参考:長谷川博己、これまでの朝ドラとはひと味違う魅力に 『まんぷく』萬平役で見せる“青い”20代


 ハマケン、前年の2006年に映画『ハチミツとクローバー』で初の役者仕事は経験ずみだったが、ドラマはこの時が初めて。で、こんなことを言っていたのでした。ふたりとも絶対憶えていないだろうが、僕は強く記憶している。その後立て続けに何度も、そう、本当に何度も、「あんなこと言ってたくせに!」と思わされて来て、現在に至るもんで。


 『週刊真木よう子』(テレビ東京系ドラマ、2008年)や『少年メリケンサック』(映画、2009年)あたりまでは、まだ「近い知り合いがおもしろがって使う」みたいなノリだったが、2011年の映画『婚前特急』の宣伝で吉高由里子と共にテレビに出まくったぐらいから「普通にドラマや映画に出ている」感じになり始めた。


 それでもその時はまだ「吉高由里子はいいけど、この男は誰?」みたいな具合で、いじられながらテレビに出ていたが、2013年暮に竹中直人企画の舞台『夜更かしの女たち』に出演する頃になると、もうあたりまえに浜野謙太=俳優、になっていた。下北沢本多劇場で観たんだけど、お客さんたちみんな、普通にハマケンを観ていたのを憶えている。


 そして。2016年の朝ドラ『とと姉ちゃん』を皮切りに、「NHKでやたら使われる役者」の仲間入りをする。BSプレミアムの『とと姉ちゃん』のスピンオフドラマ(2016年)、2017年5月に同じくBSプレミアムの『この世にたやすい仕事はない』、9月には地上波の『植木等とのぼせもん』を経て、同年11月には『男の操』(これもBSプレミアム)で主演。で、2018年は、大河ドラマ『西郷どん』と朝ドラ『まんぷく』の両方に出ている俳優になっている。ちなみに両方出ているのは、松坂慶子、内田有紀、浜野謙太の3人。という並びにも、何か、「うわあ、そうかあ」と思わされるものがあります。

提供データ:
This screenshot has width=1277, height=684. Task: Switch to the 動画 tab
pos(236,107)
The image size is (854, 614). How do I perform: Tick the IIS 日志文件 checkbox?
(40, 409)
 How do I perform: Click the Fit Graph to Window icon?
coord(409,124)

問題の内容:
抜粋本文の中で「映画」と書かれている作品の題名を、すべて挙げてください。

解答:
『ハチミツとクローバー』
『少年メリケンサック』
『婚前特急』